Tobacco Smokers Less Likely to be Hospitalized for COVID-19, Data Suggests — Go Figure
(EnviroNews World News) — While researchers stress that smoking is dangerous to health and likely to kill the smoker, they have found one surprising benefit for those who use tobacco: it appears that smoking may inhibit the contraction and development of COVID-19, a.k.a. coronavirus.
According to The Guardian, at Pitié-Salpêtrière Hospital in Paris, 480 individuals with coronavirus were surveyed: 4.4 percent of those with a median age range of 65 and 5.3 percent of respondents with a median age of 44 were smokers. In France’s general population, the percentage is much higher — between 8.8 and 11.3 percent of people 65 to 75 years old and a whopping 40 percent of those ages 44 to 53 smoke.
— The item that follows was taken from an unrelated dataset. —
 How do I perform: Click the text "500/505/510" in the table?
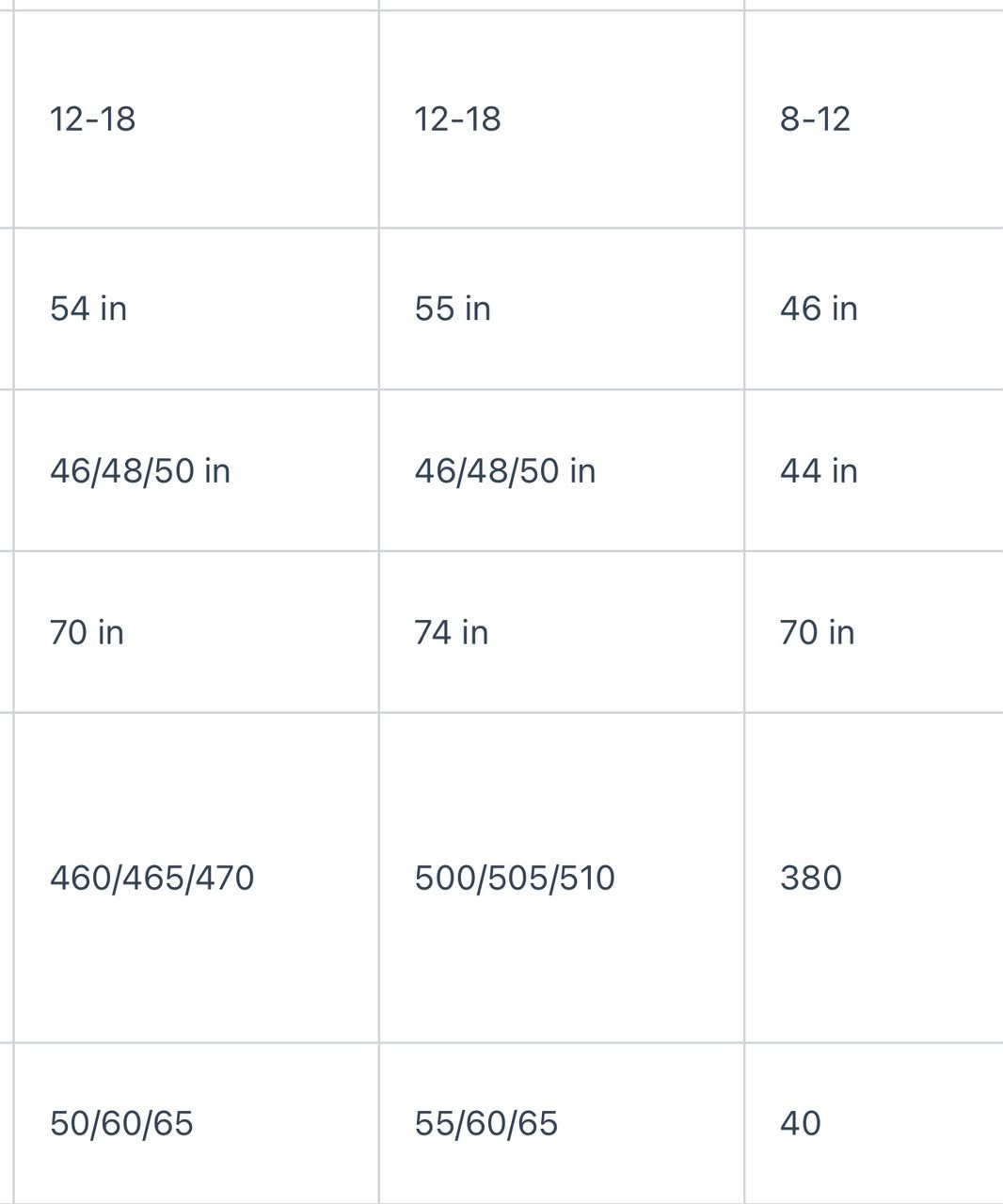(x=515, y=878)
French neurobiologist Jean-Pierre Changeux, Zahir Amoura, and Makoto Miyara of the Hospital of Paris, alongside Felix Rey of the Pasteur Institute, penned a proposal to study the effects of nicotine on the virus, and wrote:
Compared to the French general population, the COVID-19 population exhibited a significantly weaker current daily smoker rate by 80.3 percent for outpatients and by 75.4 percent for inpatients. Thus, current smoking status appears to be a protective factor against the infection by SARS-CoV-2.
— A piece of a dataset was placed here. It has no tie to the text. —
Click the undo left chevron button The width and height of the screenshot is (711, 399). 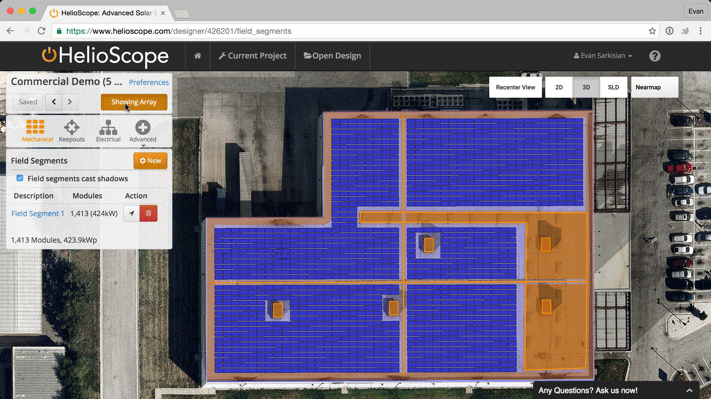[54, 102]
What is more, their findings supported related analytical data from China. In a paper released on March 29, authors Konstantinos Farsalinos and Anastasia Barbouni from the University of West Attica in Athens, Greece, in concert with Raymond Niaura of New York University, found that only 8.7 percent of those being treated for COVID-19 were smokers. Considering the general population, that number should’ve been closer to 30.3 percent.
In the U.S., the Daily Mail UK showed that only 1.3 percent of America’s earliest patients were smokers while approximately 14 percent of the country’s population smoke regularly. University College London Professor Jamie Brown, a tobacco and public health expert, suspects that some faulty data may be at play though.
“It’s really difficult to assess how well smoking status has been recorded in an emerging epidemic and a lot of these people have been too sick to answer or may not have replied totally honestly,” Brown told the Daily Mail UK. “We know, generally, smokers tend to come from lower income groups which have poorer access to healthcare and may be more likely to die in the community.”
While Changeux, Amoura, Miyara, and Rey acknowledge that tobacco smoke is chemically complex, they hypothesize “nicotinic acetylcholine receptor (nAChR) plays a key role in the pathophysiology of COVID-19 infection and might represent a target for the prevention and control of COVID-19 infection.” They stress that smoking is a severe danger to health, but believe that nicotine could be used in acute cases of COVID-19.
“In order to prevent the infection and the retro-propagation of the virus through the [central nervous system], we plan a therapeutic assay against COVID-19 with nicotine (and other nicotinic agents) patches or other delivery methods (like sniffing/chewing) in hospitalized patients and in the general population,” Changeux, Amoura, Miyara, and Rey wrote.
Despite this counterintuitive news, doctors caution that this is still not the time to start smoking. Those who smoke and do develop COVID-19 experience far worse symptoms.